Думаю, что в связи с этой заметкой в английской газете настала пора рассказать об одной из самых отвратительных черт характера барона — его исступленном антисемитизме. Самое удивительное, он этого не то что не скрывал, а, наоборот, гордился и, где только мог, подчеркивал свою неистовую ненависть к евреям. Вот что, скажем, он писал своему идейному сподвижнику генералу Молчанову:
«Ваше превосходительство!
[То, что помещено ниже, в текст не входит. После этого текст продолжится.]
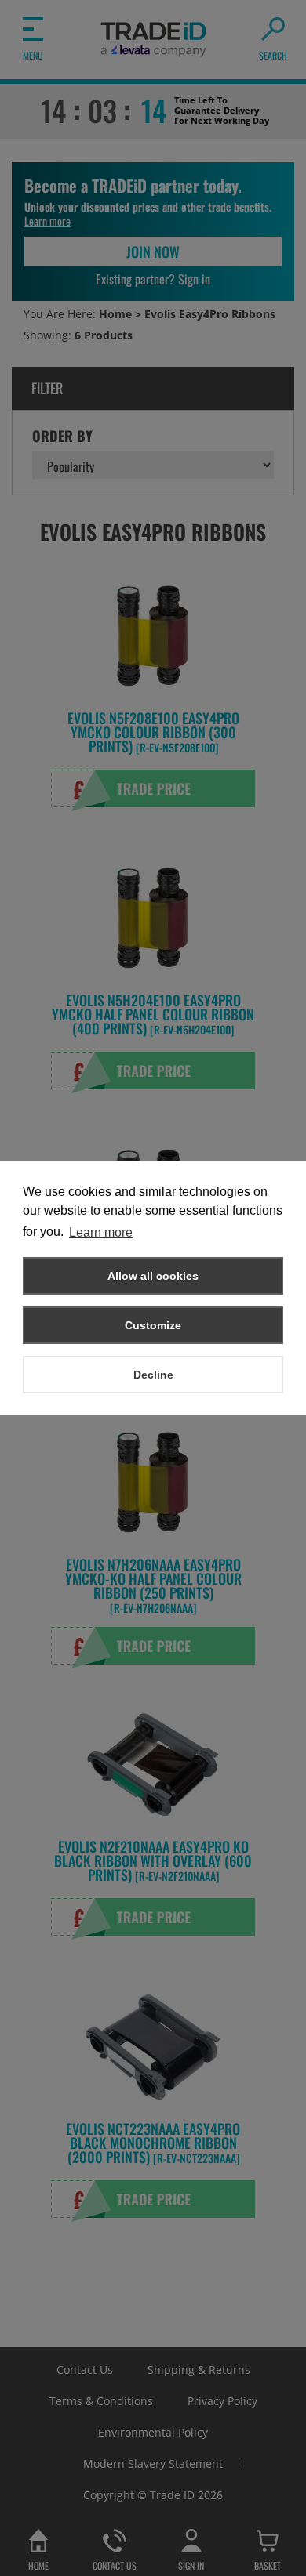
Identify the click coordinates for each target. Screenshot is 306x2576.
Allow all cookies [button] (153, 1276)
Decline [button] (153, 1374)
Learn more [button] (101, 1232)
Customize (153, 1325)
С восторгом и глубоким восхищением следил я за Вашей деятельностью и всегда сочувствовал и сочувствую Вашей идеологии в вопросе о страшном зле, каковым является еврейство, этот разлагающий мировой паразит». Во втором письме Унгерн еще более откровенен:
«Вы помните, когда мы под дождем беседовали об этом важном вопросе.
И вот теперь, узнав, что Вы начинаете действовать, я обрадовался тому, что Вы сами можете выполнить свои планы и истребить евреев так, чтобы не осталось ни мужчин, ни женщин, ни даже семени от этого народа».
Но письма письмами, а как действовал сам Унгерн? Как всегда, последовательно. 21 мая он сочинил и собственноручно написал «Приказ русским отрядам на территории советской Сибири № 15». Называя комиссаров, коммунистов и евреев «разрушителями и осквернителями России», барон заявляет, что «мерой наказания для них может быть лишь одно — смертная казнь разных степеней».
И далее: «Комиссаров, коммунистов и евреев уничтожать вместе с семьями, а все их имущество конфисковывать!» Навербованному в дивизию разбойничьему сброду суть приказа объяснили еще проще: «Можете убивать и грабить еврейские семьи до тех пор, пока сумки от овса не наполнятся добром».
Надо ли говорить, что этот изуверский приказ исполнялся охотно, а в случае отсутствия рвения в ход шли бамбуковые палки или голодные крысы.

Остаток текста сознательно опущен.